ESTRATTO DEL TESTO
-=-=-

Gli analisti sono quanto mai d'accordo su un fatto: l'aumento dell'aliquota Iva dal 20 al 21% produrrà effetti rilevanti.
Sentiamo per tutti Confcommercio: "In un momento di crisi così profonda in cui imprese e famiglie tutte stanno soffrendo da molto tempo, si sperava che i vecchi copioni fossero stati cestinati per far posto ad analisi più serie sulle dinamiche di mercato e sull'inflazione. Evidentemente la tentazione di cavalcare i luoghi comuni è ancora forte. Perché deve essere evidente a tutti che l'aumento di un punto percentuale di Iva sull'aliquota del 20% produrrà inevitabilmente un piccolo scalino inflazionistico che contribuirà a ridurre la già bassa dinamica dei consumi delle famiglie e del Pil".
E' sempre Confcommercio a stimare che la volata inflativa si porterà gradualmente dal 3% al 3,4% di dicembre, rosicchiando via via decimi di punto. Ma la Manovra avrà solo un parziale successo in quanto, con i prevedibili tagli di spesa dei cittadini, la base imponibile si ridurrà, assottigliando il gettito previsto dal Governo.

Le reazioni
della gdo

Nei primi giorni seguiti al famigerato Iva day, sabato 17 settembre, ci sono state molte dichiarazioni da parte delle grandi catene che hanno rivelato, almeno in apparenza, il senso di responsabilità di cui si è sentito investito il dettaglio moderno.
In prima fila Zara, che già a fine agosto, ha detto pubblicamente che si sarebbe fatta carico, rinunciando a una parte dei margini, degli eventuali aumenti. Al retailer spagnolo ha fatto eco Federazione Moda Italia, che ha promesso un blocco dei prezzi ai livelli pre Manovra.
Il 16 settembre è stata  la volta di Crai che ha dichiarato che non ci saranno incrementi per i prodotti a marchio quali acqua, bibite, caffè, detersivi, profumi, vino, liquori, attrezzi per la pulizia della casa, nei  più di 2.000 punti vendita del gruppo, fra supermercati, superette, e negozi tradizionali, i classici negozi sotto casa, presenti in tutta Italia.  La decisione discende dalla "volontà di tutelare i clienti, specie in un momento così delicato, a conferma ancora una volta, di quella  politica di vicinanza, intesa anche  nell'essere vicini ai propri consumatori, proattivi verso le loro esigenze".

-=-=-

ELENCO DEI COMPITI
A. Rispondi a queste domande sul testo sull'aumento dell'Iva:
(i) Da quale a quale aliquota sale l'Iva?
(ii) In quale giorno cade il cosiddetto Iva day?
(iii) In quanti punti vendita Crai non applicherà aumenti sui prodotti a marchio?
B. Prosegui il testo sull'aumento dell'Iva a partire dall'ultima frase riportata.

-=-=-

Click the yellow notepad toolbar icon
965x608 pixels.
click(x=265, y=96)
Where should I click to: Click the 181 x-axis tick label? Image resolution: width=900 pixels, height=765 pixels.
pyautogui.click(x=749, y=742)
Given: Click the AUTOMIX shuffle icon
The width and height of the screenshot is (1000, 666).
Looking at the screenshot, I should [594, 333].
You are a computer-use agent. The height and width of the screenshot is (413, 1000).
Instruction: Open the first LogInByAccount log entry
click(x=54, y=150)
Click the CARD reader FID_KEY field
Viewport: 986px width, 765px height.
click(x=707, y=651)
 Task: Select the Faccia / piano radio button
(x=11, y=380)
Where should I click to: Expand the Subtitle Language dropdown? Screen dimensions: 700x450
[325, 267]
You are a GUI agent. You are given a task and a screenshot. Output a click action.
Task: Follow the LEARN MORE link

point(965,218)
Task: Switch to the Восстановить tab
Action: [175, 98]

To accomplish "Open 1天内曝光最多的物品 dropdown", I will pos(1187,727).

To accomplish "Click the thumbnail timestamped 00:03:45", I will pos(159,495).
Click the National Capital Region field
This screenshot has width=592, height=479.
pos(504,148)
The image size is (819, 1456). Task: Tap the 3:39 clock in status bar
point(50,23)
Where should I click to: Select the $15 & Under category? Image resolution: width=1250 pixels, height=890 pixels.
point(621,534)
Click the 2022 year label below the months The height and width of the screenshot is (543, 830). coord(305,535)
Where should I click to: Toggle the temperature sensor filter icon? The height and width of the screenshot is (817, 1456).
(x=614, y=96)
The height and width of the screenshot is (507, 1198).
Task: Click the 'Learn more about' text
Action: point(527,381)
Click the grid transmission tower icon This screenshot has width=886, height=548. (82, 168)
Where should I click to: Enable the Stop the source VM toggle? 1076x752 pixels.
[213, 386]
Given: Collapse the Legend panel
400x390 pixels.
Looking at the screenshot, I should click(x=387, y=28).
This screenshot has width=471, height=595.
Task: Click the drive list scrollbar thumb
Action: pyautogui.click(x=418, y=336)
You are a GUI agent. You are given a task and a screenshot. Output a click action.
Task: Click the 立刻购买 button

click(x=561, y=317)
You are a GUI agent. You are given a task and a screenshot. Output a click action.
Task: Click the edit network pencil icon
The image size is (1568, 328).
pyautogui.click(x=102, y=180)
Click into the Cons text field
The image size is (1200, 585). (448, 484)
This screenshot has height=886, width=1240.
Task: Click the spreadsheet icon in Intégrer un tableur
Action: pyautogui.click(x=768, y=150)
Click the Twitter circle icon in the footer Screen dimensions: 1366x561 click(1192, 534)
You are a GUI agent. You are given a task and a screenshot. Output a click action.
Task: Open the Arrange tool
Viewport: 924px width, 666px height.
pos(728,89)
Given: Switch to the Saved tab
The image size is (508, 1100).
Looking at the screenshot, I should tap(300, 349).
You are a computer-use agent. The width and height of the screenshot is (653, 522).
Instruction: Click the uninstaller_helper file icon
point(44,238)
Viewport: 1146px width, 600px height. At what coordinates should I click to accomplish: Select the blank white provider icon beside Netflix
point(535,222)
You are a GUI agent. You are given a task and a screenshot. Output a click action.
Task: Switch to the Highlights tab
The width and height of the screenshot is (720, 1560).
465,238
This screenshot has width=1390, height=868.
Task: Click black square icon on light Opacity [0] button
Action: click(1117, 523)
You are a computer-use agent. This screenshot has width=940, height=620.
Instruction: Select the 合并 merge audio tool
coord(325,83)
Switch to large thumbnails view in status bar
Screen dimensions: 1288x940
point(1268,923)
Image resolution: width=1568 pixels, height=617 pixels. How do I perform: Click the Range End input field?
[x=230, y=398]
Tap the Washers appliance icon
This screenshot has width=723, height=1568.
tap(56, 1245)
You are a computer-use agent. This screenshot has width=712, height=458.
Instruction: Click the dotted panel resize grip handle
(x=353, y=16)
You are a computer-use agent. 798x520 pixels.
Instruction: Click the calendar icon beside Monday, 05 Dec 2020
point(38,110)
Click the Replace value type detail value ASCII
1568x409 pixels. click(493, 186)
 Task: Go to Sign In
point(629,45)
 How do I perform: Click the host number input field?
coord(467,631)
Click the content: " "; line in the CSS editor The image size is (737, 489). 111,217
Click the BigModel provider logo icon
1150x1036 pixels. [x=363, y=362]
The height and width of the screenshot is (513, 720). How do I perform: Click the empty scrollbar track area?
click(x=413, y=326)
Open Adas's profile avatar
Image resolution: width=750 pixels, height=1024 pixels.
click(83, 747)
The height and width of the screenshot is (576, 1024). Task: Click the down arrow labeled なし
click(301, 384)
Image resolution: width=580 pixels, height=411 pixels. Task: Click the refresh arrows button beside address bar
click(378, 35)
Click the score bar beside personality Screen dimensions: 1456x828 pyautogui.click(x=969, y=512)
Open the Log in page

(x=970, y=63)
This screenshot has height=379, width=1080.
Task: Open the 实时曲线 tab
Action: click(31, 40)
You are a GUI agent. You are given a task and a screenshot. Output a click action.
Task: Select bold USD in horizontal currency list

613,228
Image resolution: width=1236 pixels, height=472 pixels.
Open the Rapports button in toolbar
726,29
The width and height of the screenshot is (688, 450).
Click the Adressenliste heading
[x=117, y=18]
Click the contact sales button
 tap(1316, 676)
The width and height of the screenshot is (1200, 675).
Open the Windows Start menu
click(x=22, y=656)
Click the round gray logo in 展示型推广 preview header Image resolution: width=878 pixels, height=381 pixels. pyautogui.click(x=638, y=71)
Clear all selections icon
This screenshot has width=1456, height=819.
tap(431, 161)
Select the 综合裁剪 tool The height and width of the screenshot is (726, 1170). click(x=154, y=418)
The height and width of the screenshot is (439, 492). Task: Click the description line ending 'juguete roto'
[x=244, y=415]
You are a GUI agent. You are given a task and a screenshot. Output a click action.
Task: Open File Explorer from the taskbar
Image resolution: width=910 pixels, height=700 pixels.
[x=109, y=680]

-=-=-

RISPOSTE PER COMPITO
A.
(i) Dal 20 al 21%.
(ii) Sabato 17 settembre.
(iii) In più di 2.000 punti vendita.

B.
Altra discesa in campo da segnalare quella di Etruria Sma. La cooperativa toscana di distribuzione alimentare ha deciso di farsi carico dell’aumento di un punto percentuale dell'aliquota Iva "a tutela dei propri consumatori".
Nei supermercati Sma, il prezzo dei prodotti per il  cliente finale rimarrà invariato: sarà la cooperativa a coprire quell’1 per cento in più di Iva su oltre 7.000 referenze. “Non sarà un’operazione a costo zero  - ha detto la dirigenza del gruppo -. Per la nostra azienda questa scelta comporterà dei sacrifici. Crediamo, però, che sia uno sforzo giusto e necessario per evitare che il peso di questa misura metta ancora più in difficoltà le famiglie.”
Insomma meglio rinunciare a un po’ di guadagno che perdere i clienti, si sarebbero detti i distributori.
Il condizionale è d’obbligo perché bisogna capire chi veramente farà i sacrifici e se tutto questo non sia una pura azione di marketing.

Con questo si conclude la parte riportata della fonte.